### [SOURCE EXCERPT]
+ + + + + + +
A French historian downplayed the entente’s dark side. ‘Since 1815, apart from a few clashes between the British and the forces of the Vichy government’, wrote François Crouzet, ‘the sound of battle has died away’, leaving ‘a true symbiosis between England and France’.4 Minimizing the minefields does not help the argument. Crouzet ignored twentieth-century black spots – interwar mesentente, confrontation in Syria and Lebanon 1941–6, and stand-offs over European construction. That said, the ‘special relationship’ was no lovefest. The UK’s subaltern position in the Pax Americana bred resentment and friction. A case can be made for ‘a basic incompatibility of outlook’ underlying relations ‘from the war onward’.5 In 1971 prime minister Edward Heath assured French president Georges Pompidou, ‘there could be no satisfactory partnership’ between Britain and the United States when one of them ‘was barely a quarter the size of the other’.6

What were the options in 1945? War weary and bankrupt neighbours confronted an identical quandary: how to recharge quickly in a fast-moving, upended world. Reactions to the predicament mattered as much as the predicament itself. Magnificently unprepared for the long retreat from empire, political moguls assumed the only show in town was great powerdom. No one questioned whether the assumption made sense in terms of the international order. ‘Everyone on both sides of the Atlantic’, recalled the Attlee government’s chief economic adviser, ‘was absurdly optimistic in 1945 about the prospects of recovery’.7 Economist John Maynard Keynes talked of ‘temporary’ retirement as a first-class power.8 The survival of the furniture of rank – armies, empire, moral prestige and a seat at the top table with the superpowers – concealed the price of victory. In 1946 London could still summon Abdullah, ruler of Transjordan, and tell him his country was to be independent and he was to be king.

Historians have lambasted the Attlee government for clinging to grandeur at the expense of the economy and welfare state.

The critique is overly simplistic. Downsizing overseas commitments was not practical politics in 1945. Peoples looked forward to the fruits of victory. Like Martin Luther they could do no other. The dream of reclaiming power and glory sustained French morale under German occupation, and fuelled the post–1945 eight-year Indo–China war. Downsizing would have seemed a betrayal of wartime sacrifice. Labour prime minister Clement Attlee broached disengagement from the Middle East, but accepted great power identity. Indian independence in 1947 was considered a one-time fulfilment of wartime promises, leaving empire a going concern.
+ + + + + + +
### [SUPPLIED DATA]
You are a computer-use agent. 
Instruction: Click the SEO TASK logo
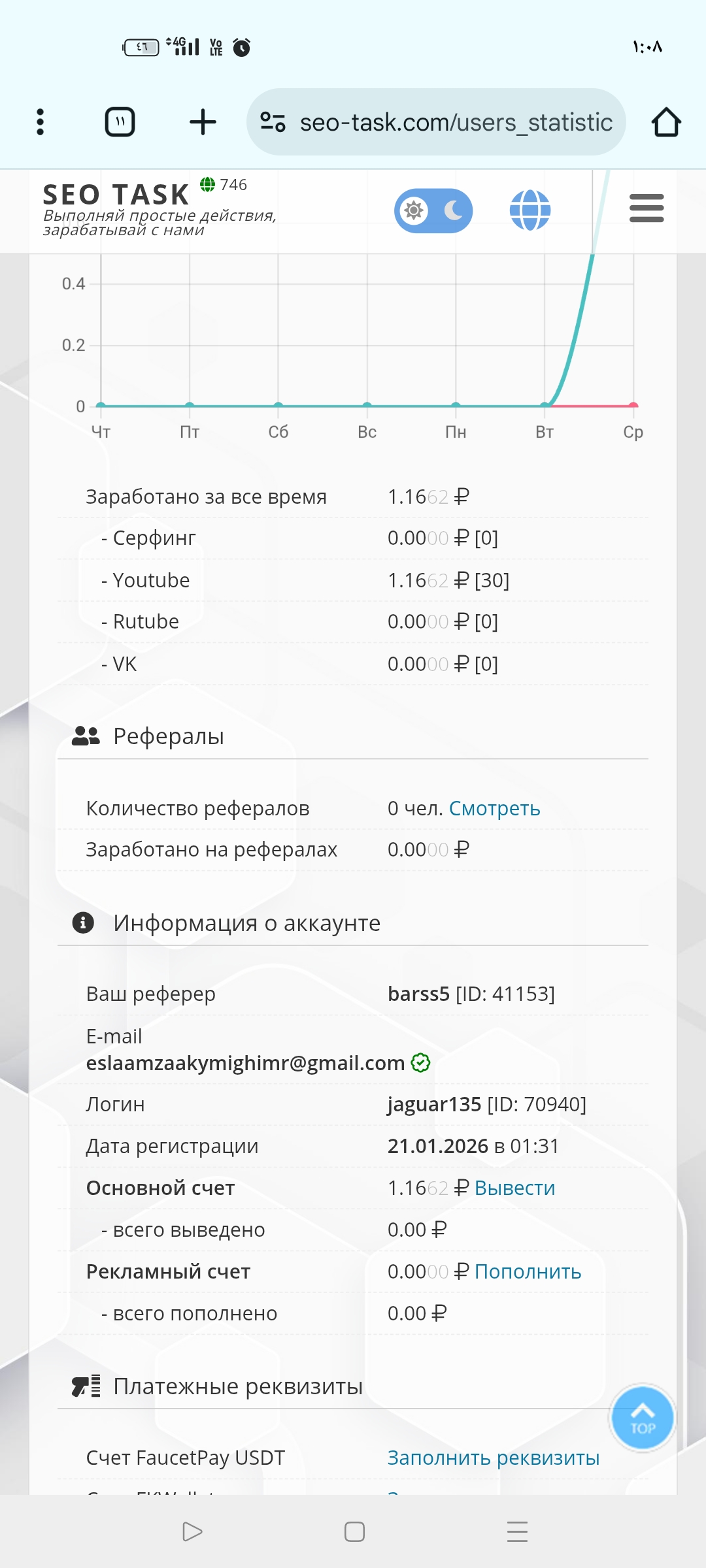[x=116, y=195]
+ + + + + + +
### [TASKS AND EXERCISES]
- a) Answer these questions from the Anglo-French history excerpt:
(i) In what year did Edward Heath speak to Georges Pompidou about partnership between Britain and the United States?
(ii) Who talked of "temporary" retirement as a first-class power?
(iii) How many years did the post-1945 Indo-China war last?
- b) Decide whether each statement agrees with the Anglo-French history excerpt. Answer yes or no and quote the words that decide it.
(i) Crouzet took the confrontation in Syria and Lebanon into account.
(ii) In 1946 London told Abdullah that Transjordan would be independent.
(iii) Clement Attlee rejected great power identity.
- c) Reproduce the part of the Anglo-French history excerpt starting at "Historians have lambasted" and ending at "a going concern.".
The lines are not needed for what follows.

### [ANSWERS FOR THE TASKS]
- a)
(i) 1971
(ii) John Maynard Keynes
(iii) Eight years

- b)
(i) No: "Crouzet ignored twentieth-century black spots – interwar mesentente, confrontation in Syria and Lebanon 1941–6, and stand-offs over European construction."
(ii) Yes: "In 1946 London could still summon Abdullah, ruler of Transjordan, and tell him his country was to be independent and he was to be king."
(iii) No: "Labour prime minister Clement Attlee broached disengagement from the Middle East, but accepted great power identity."

- c)
Historians have lambasted the Attlee government for clinging to grandeur at the expense of the economy and welfare state.

The critique is overly simplistic. Downsizing overseas commitments was not practical politics in 1945. Peoples looked forward to the fruits of victory. Like Martin Luther they could do no other. The dream of reclaiming power and glory sustained French morale under German occupation, and fuelled the post–1945 eight-year Indo–China war. Downsizing would have seemed a betrayal of wartime sacrifice. Labour prime minister Clement Attlee broached disengagement from the Middle East, but accepted great power identity. Indian independence in 1947 was considered a one-time fulfilment of wartime promises, leaving empire a going concern.